Task details:
For the material below, return exactly the lines starting at the line containing "Viewport: 1334px width, 848px height." and ending at the line containing "The width and height of the screenshot is (1024, 577).", both ends included, and no others.

** Provided records follows **

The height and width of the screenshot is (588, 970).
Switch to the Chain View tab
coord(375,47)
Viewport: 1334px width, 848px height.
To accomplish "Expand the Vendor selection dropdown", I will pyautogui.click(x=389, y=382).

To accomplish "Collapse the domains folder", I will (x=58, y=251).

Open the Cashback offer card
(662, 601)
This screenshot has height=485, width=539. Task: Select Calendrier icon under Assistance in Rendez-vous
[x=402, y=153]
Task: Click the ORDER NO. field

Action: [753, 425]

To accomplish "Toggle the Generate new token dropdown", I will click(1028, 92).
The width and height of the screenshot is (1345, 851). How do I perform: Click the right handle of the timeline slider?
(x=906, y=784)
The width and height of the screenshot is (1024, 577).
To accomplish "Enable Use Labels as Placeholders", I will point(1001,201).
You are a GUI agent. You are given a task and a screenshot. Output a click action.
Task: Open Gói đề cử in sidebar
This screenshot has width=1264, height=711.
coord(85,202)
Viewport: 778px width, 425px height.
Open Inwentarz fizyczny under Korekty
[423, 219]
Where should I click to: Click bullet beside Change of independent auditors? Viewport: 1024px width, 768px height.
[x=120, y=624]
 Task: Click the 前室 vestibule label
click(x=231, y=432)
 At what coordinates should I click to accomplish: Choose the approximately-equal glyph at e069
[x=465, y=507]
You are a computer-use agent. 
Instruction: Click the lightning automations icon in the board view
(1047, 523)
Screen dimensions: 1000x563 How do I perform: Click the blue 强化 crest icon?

** End of Provided records **

Result:
Viewport: 1334px width, 848px height.
To accomplish "Expand the Vendor selection dropdown", I will pyautogui.click(x=389, y=382).

To accomplish "Collapse the domains folder", I will (x=58, y=251).

Open the Cashback offer card
(662, 601)
This screenshot has height=485, width=539. Task: Select Calendrier icon under Assistance in Rendez-vous
[x=402, y=153]
Task: Click the ORDER NO. field

Action: [753, 425]

To accomplish "Toggle the Generate new token dropdown", I will click(1028, 92).
The width and height of the screenshot is (1345, 851). How do I perform: Click the right handle of the timeline slider?
(x=906, y=784)
The width and height of the screenshot is (1024, 577).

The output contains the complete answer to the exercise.